** The input follows **

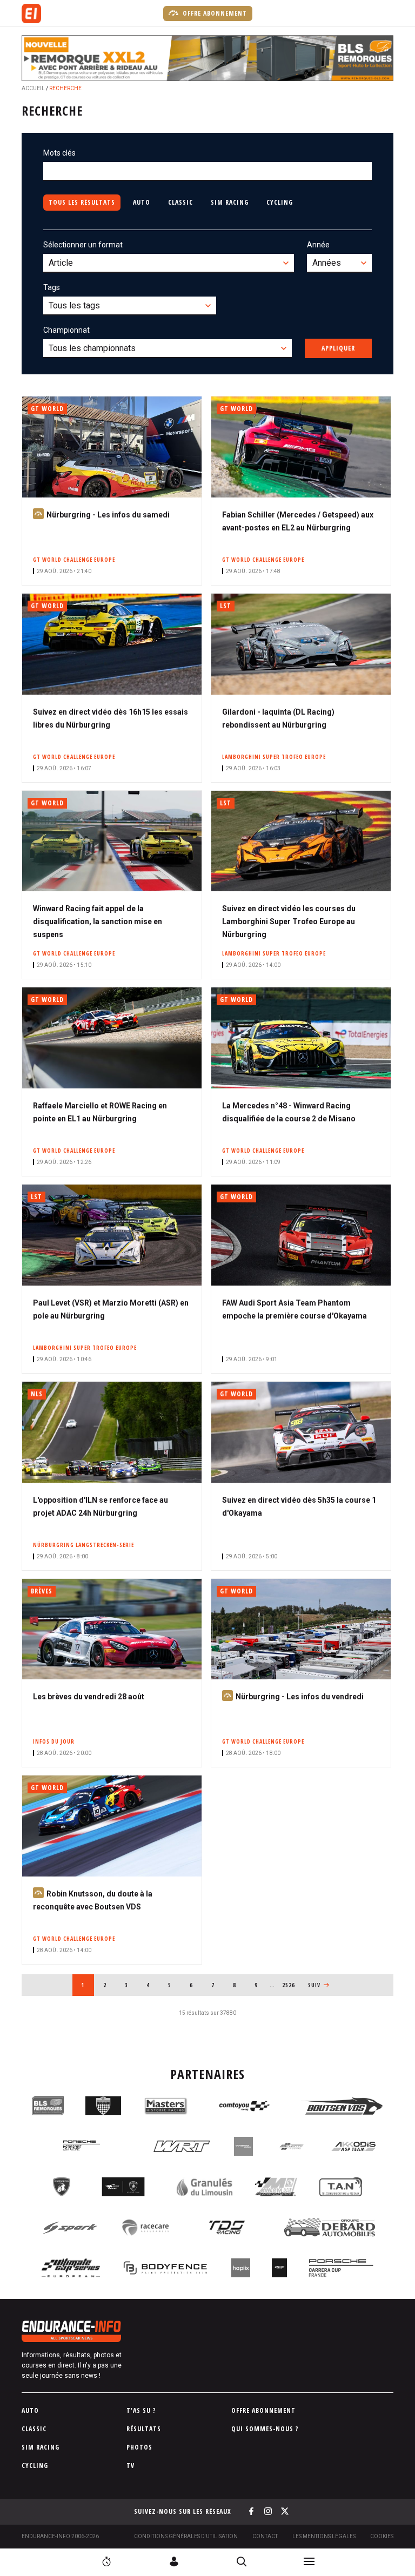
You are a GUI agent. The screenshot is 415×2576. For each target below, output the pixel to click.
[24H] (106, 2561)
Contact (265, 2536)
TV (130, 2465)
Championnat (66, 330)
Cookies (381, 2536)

** End of The input **

Exclude the pictures, then write out every record exactly as it stands.

Output of the task:
You are a GUI agent. The screenshot is 415×2576. For each target below, output the pixel to click.
[24H] (106, 2561)
Contact (265, 2536)
TV (130, 2465)
Championnat (66, 330)
Cookies (381, 2536)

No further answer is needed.